Il y a un an et demi, l’équipe en charge de l’application Joyn (marché DACH) devait monter en charge pour des audiences internationales. La plateforme subissait des pics de charge réguliers, la base de données était un nœud unique sans cache, et la cohérence des données variait selon les services. Face à ces limites, deux développeurs sans expérience AWS ont engagé une refonte par étapes : suppression des SPOF (single point of failure), migration vers des services managés, introduction d’un modèle event-driven et mise en place d’une stratégie multi-région progressive.
Rendre les données fiables : hub-and-spoke et claim check
Le cœur du problème tenait à l’hétérogénéité des validations et des transformations : plusieurs services consommaient le même topic Kafka mais n’appliquaient ni règles ni standards communs, entraînant des incohérences observables par les utilisateurs. La solution retenue a été une architecture « hub-and-spoke » (ou « bus mesh ») fondée sur :
- Kafka comme magasin d’événements primaire.
- EventBridge pour le fan-out et l’abstraction d’interface entre services.
- EventBridge Pipes pour intercepter, valider et enrichir les messages avant distribution.
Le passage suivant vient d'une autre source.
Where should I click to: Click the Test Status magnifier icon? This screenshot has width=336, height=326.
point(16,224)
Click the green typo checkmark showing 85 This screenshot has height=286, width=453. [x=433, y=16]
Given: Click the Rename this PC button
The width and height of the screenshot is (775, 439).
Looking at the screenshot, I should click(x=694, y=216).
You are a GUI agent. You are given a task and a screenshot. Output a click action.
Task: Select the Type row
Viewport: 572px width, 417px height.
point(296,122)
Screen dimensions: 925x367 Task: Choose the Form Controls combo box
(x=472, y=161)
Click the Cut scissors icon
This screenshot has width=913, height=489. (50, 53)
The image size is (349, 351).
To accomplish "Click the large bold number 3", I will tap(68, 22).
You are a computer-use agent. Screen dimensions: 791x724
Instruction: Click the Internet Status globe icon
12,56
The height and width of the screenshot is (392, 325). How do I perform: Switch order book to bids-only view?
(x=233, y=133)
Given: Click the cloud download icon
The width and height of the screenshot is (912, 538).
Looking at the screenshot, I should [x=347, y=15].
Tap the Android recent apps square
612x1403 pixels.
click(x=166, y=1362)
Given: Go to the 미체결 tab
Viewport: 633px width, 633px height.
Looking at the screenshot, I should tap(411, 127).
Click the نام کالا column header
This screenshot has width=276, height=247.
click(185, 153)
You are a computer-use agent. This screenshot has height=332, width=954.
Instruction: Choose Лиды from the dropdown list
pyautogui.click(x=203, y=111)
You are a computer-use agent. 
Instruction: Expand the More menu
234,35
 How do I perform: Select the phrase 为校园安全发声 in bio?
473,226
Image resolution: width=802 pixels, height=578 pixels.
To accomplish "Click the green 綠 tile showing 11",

Pour gérer les gros payloads typiques du streaming (méta-données volumineuses, assets), l’équipe a adopté le pattern « claim check » : les payloads lourds sont stockés dans S3, EventBridge ne transporte qu’une clé (pointer) et les consommateurs récupèrent les données au besoin. Ce choix réduit la charge réseau sur le bus d’événements et permet d’offrir une API qui scale sans développement d’infrastructure sur mesure.
Réplique vs. événements
Alternativement, la réplication de base (pglogical sur Postgres) reste une option valide selon les besoins : elle normalise les données dans une base unique mais introduit une forte dépendance au SGBD et complexifie les évolutions de schéma. L’architecture événementielle, elle, favorise le découplage et la recomposition des données côté consommateur (Aurora, DynamoDB, fichiers…). Le choix dépend de la stratégie d’opération et des contraintes métiers.

Serverless et bonnes pratiques d’ingénierie
La migration vers du serverless n’a pas été motivée par le fashion tech, mais par la volonté de déléguer l’exploitation pour que l’équipe se concentre sur le code métier. En tirant parti des services managés (Lambda, EventBridge, DynamoDB/Aurora Serverless, S3, CloudFront), la scalabilité devient automatique et les temps de déploiement sont passés d’1h30 à quelques minutes.
Mais l’infrastructure seule ne garantit rien : il faut appliquer les bonnes pratiques (timeouts, retries, circuit breakers, caching, observabilité). Par exemple, Lambda + API Gateway n’est pas nécessairement le couple offrant la plus haute disponibilité ; un Application Load Balancer combiné à Lambda peut parfois fournir des garanties opérationnelles supérieures selon les SLAs visés.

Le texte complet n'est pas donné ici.